Install docker and docker compose

Note: If you're not logged in as root, you'll need to log out and log in again after installation to complete the docker installation.

This command installs docker and docker compose for Ubuntu. For windows and mac, please use Docker Desktop. For all other OS, please find instructions online.

# Update and upgrade packages
sudo apt-get update
sudo apt-get upgrade -y

### Docker and docker compose prerequisites
sudo apt-get install -y curl
sudo apt-get install -y gnupg
sudo apt-get install -y ca-certificates
sudo apt-get install -y lsb-release

### Download the docker gpg file to Ubuntu
sudo mkdir -p /etc/apt/keyrings
curl -fsSL https://download.docker.com/linux/ubuntu/gpg | sudo gpg --dearmor -o /etc/apt/keyrings/docker.gpg

### Add Docker and docker compose support to the Ubuntu's packages list
echo "deb [arch=$(dpkg --print-architecture) signed-by=/etc/apt/keyrings/docker.gpg] https://download.docker.com/linux/ubuntu $(lsb_release -cs) stable" | sudo tee /etc/apt/sources.list.d/docker.list > /dev/null

sudo apt-get update
 
### Install docker and docker compose on Ubuntu
sudo apt-get install -y docker-ce docker-ce-cli containerd.io docker-compose-plugin

sudo usermod -aG docker $(whoami)
 
### Verify the Docker and docker compose install on Ubuntu
sudo docker run hello-world

(For non-root user) After logging out and in, test if docker is working by running.

docker ps

This should return an empty container list. If an error is returned, restart your machine.

MacOS configure virtual disk limit

If using Docker Desktop on MacOS you will most likely need to increase the virtual disk limit in order to accomodate the chaindata directory.
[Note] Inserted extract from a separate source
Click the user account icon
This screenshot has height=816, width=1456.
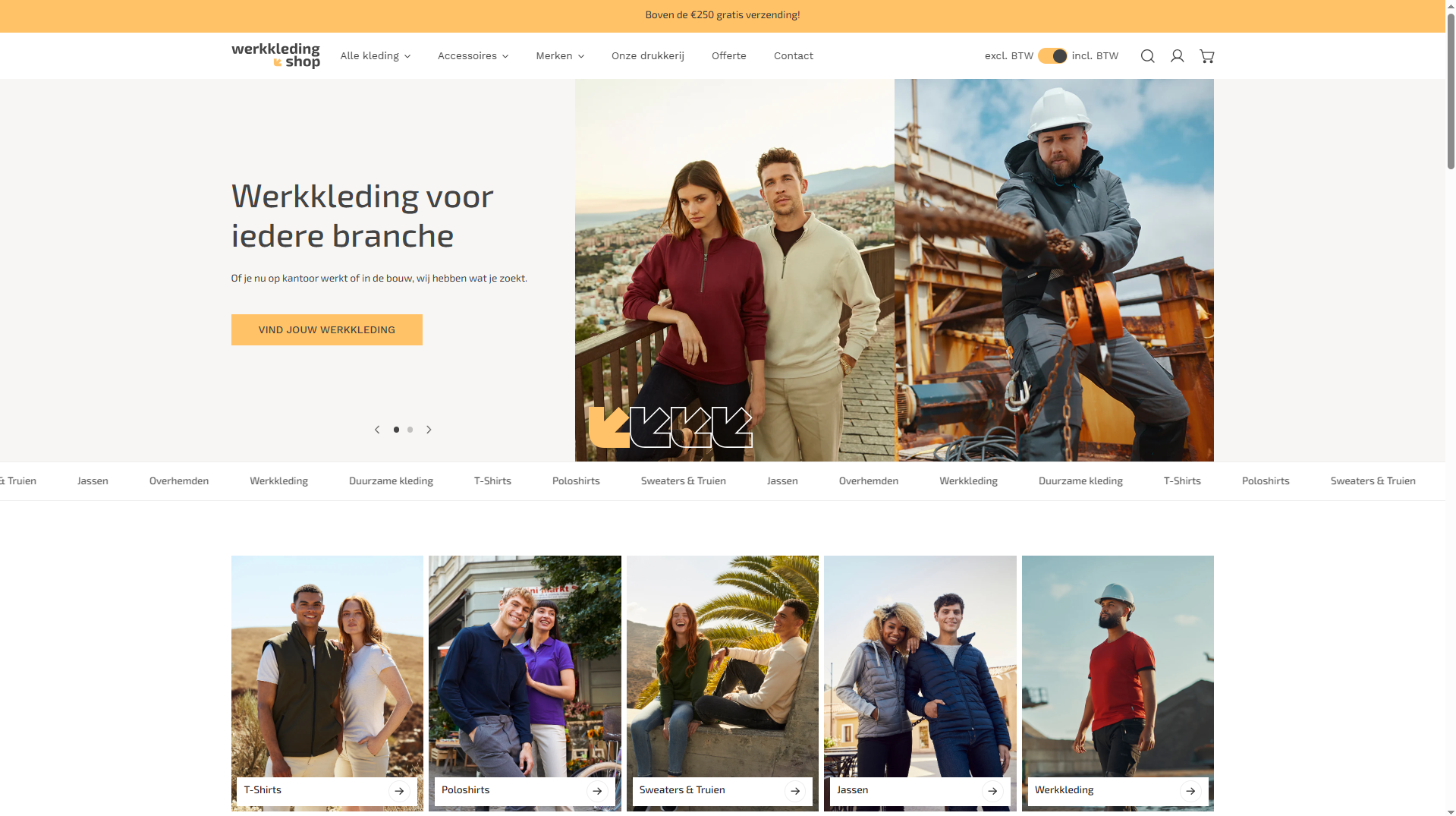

This can be done by opening Docker Desktop, going to Settings -> Resources -> Advanced and increasing the disk image size.

Clone the Repository

git clone https://github.com/celo-org/celo-l2-node-docker-compose.git
cd celo-l2-node-docker-compose

Configuring a node

Example configs are provided for Alfajores, Baklava and Mainnet. Start by copying the desired network environment file to .env, which is what docker-compose will use to load environment variables.
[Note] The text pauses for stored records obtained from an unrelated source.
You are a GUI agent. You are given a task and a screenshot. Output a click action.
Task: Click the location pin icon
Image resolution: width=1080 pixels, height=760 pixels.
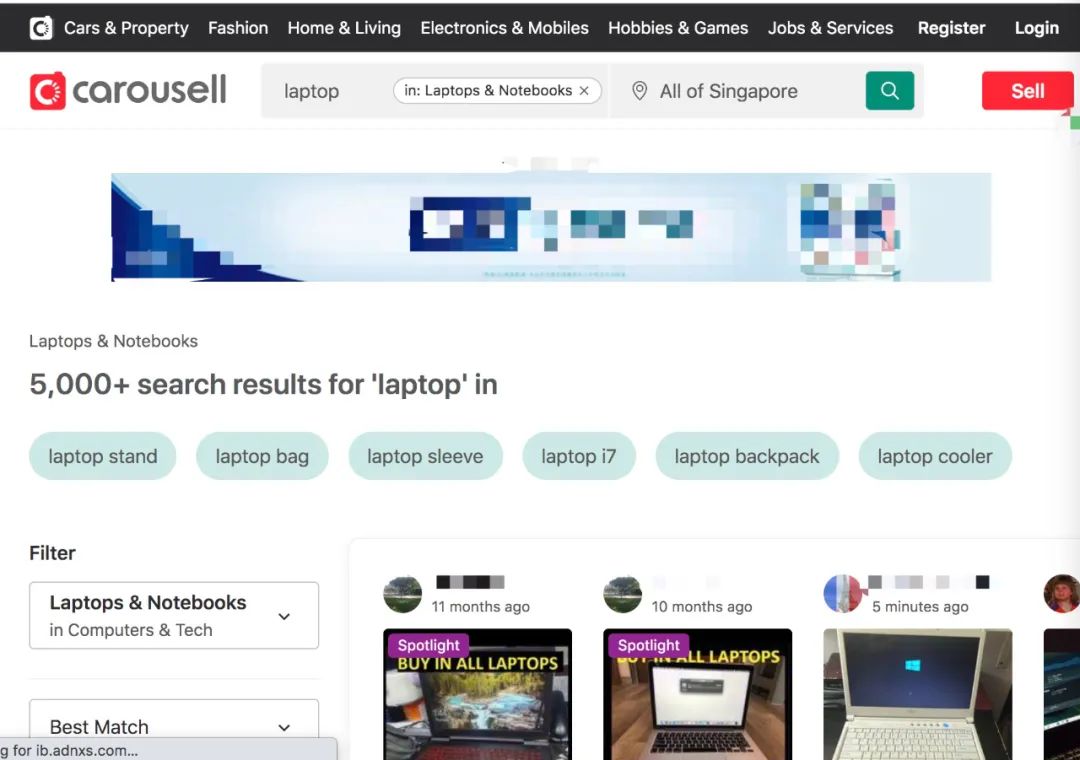(639, 90)
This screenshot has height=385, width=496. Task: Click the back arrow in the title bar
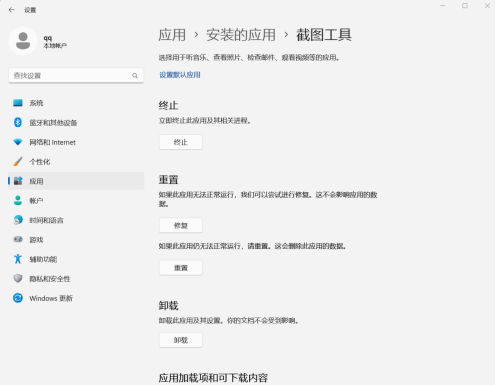click(x=12, y=10)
E.g. to run a node on Alfajores:

cp alfajores.env .env

The .env file is now ready to use and configured for snap sync and full (non-archive) mode. If you would like to customise your node further see below.

Node configurations

We recommend one of the 3 following configurations for your L2 node. For more detailed instructions on running Celo nodes, see the Running a Celo Node docs page.

  1. Snap sync node:

    No extra requirements, simply use the provided default config for the appropriate network. Your node will use snap sync to download chaindata from the p2p network and will run as a full node, meaning that it will not store archive state. This is the easiest way to start your node as you do not need a migrated pre-hardfork datadir.

  2. Full sync node:

    Requires a migrated pre-hardfork full node datadir (you should not run the migration on an archive datadir).

    OP_GETH__SYNCMODE=full
    DATADIR_PATH=<path to your migrated pre-hardfork full node datadir>
    
  3. Archive node:

    ⚠️ We do not recommend migrating archive data. Please only migrate full node data, even if you plan to run an archive node. See the migration docs for more information.

    Celo L2 nodes cannot use pre-hardfork state. Therefore, RPC requests requiring state (e.g. eth_call, eth_getBalance) from before the L2 hardfork require access to a running legacy archive node. Your Celo L2 node can be easily configured to forward requests requiring pre-hardfork state to a legacy archive node.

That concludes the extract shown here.